--- TEXT FOR ANALYSIS Enclosed Below ---
Analysis of Differences Between AI and Human Texts Using the Natural Language Processing Method
DOI:
https://doi.org/10.35314/3wqgd409Keywords:
Artificial Intelligence, NLP, human writing, linguistic study, generative textAbstract
Artificial Intelligence has become increasingly proficient in generating text that mimics human writing, yet existing detection tools remain limited in accuracy and adaptability. Previous studies indicate that systems like Turnitin and GPTZero often perform below 80% accuracy and struggle with paraphrased or advanced AI-generated content. This study addresses that gap by analyzing linguistic differences between AI-generated and human-written texts using Natural Language Processing. A dataset of 487,235 texts (305,797 human-written and 181,438 AI-generated) was processed using TF-IDF vectorization and classified with the Multinomial Naive Bayes algorithm. The model achieved 99.35% accuracy and an F1-score of 0.9948, with balanced performance in detecting both text types. Results show that while AI-generated texts are structurally consistent, they often lack the emotional depth and cultural nuance found in human writing. These findings suggest NLP methods are highly effective in distinguishing between the two, and have practical implications for developing more reliable detection systems to ensure textual authenticity in education, journalism, and digital media monitoring.
--- End of Enclosed TEXT FOR ANALYSIS ---
--- DATA EXCERPTS Enclosed Below ---
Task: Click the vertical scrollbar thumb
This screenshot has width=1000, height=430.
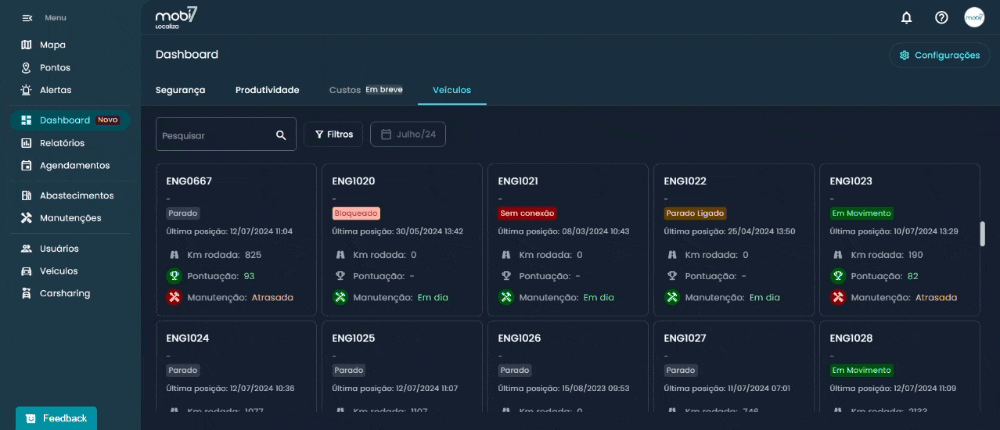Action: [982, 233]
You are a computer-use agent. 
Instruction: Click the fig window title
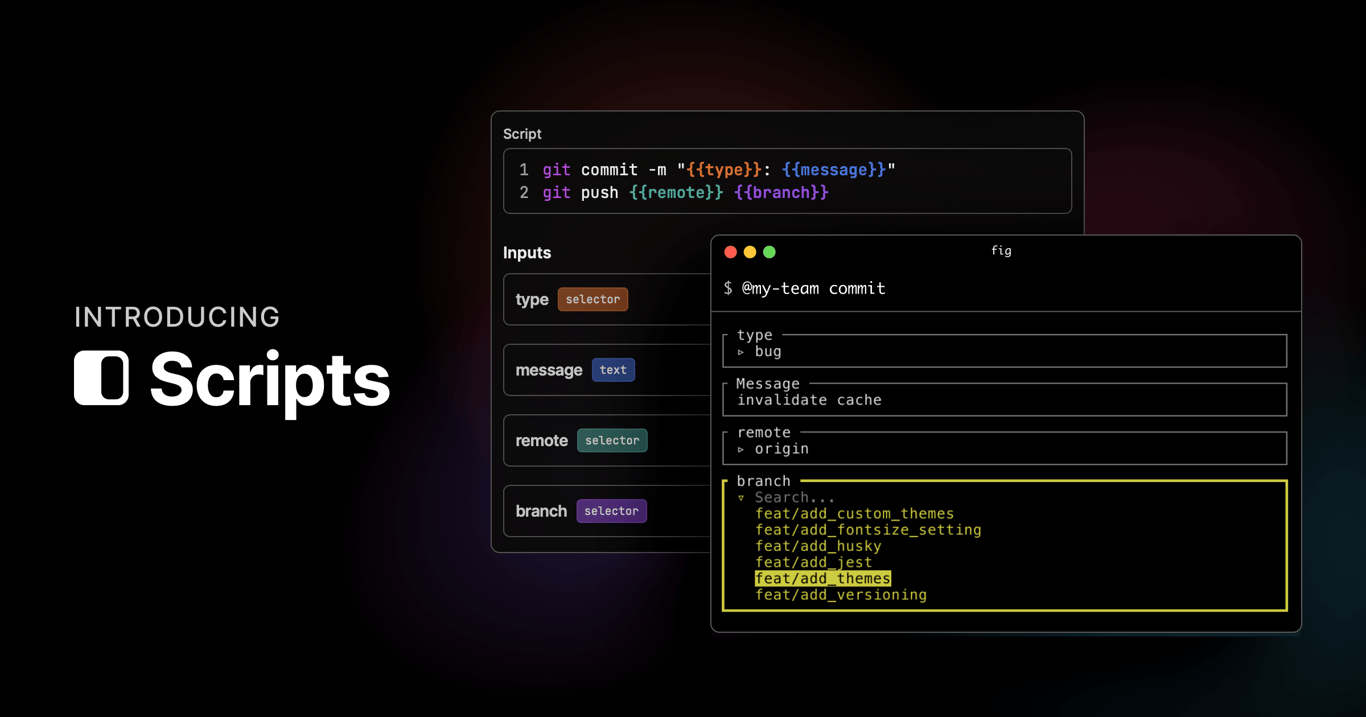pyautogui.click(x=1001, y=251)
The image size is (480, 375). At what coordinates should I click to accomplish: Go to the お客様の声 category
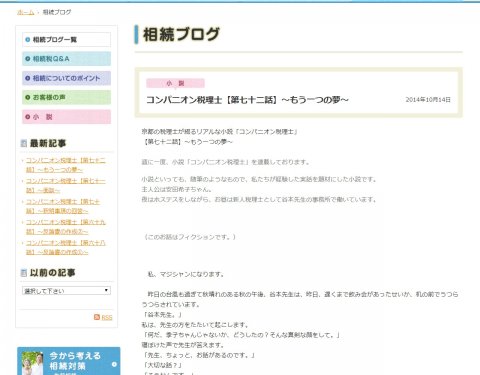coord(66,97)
--- End of Enclosed DATA EXCERPTS ---
DIRECTIONS: Reproduce the entire page on distinguishing AI-generated from human-written texts, word for word.

WRITTEN REPLY:
Analysis of Differences Between AI and Human Texts Using the Natural Language Processing Method
DOI:
https://doi.org/10.35314/3wqgd409Keywords:
Artificial Intelligence, NLP, human writing, linguistic study, generative textAbstract
Artificial Intelligence has become increasingly proficient in generating text that mimics human writing, yet existing detection tools remain limited in accuracy and adaptability. Previous studies indicate that systems like Turnitin and GPTZero often perform below 80% accuracy and struggle with paraphrased or advanced AI-generated content. This study addresses that gap by analyzing linguistic differences between AI-generated and human-written texts using Natural Language Processing. A dataset of 487,235 texts (305,797 human-written and 181,438 AI-generated) was processed using TF-IDF vectorization and classified with the Multinomial Naive Bayes algorithm. The model achieved 99.35% accuracy and an F1-score of 0.9948, with balanced performance in detecting both text types. Results show that while AI-generated texts are structurally consistent, they often lack the emotional depth and cultural nuance found in human writing. These findings suggest NLP methods are highly effective in distinguishing between the two, and have practical implications for developing more reliable detection systems to ensure textual authenticity in education, journalism, and digital media monitoring.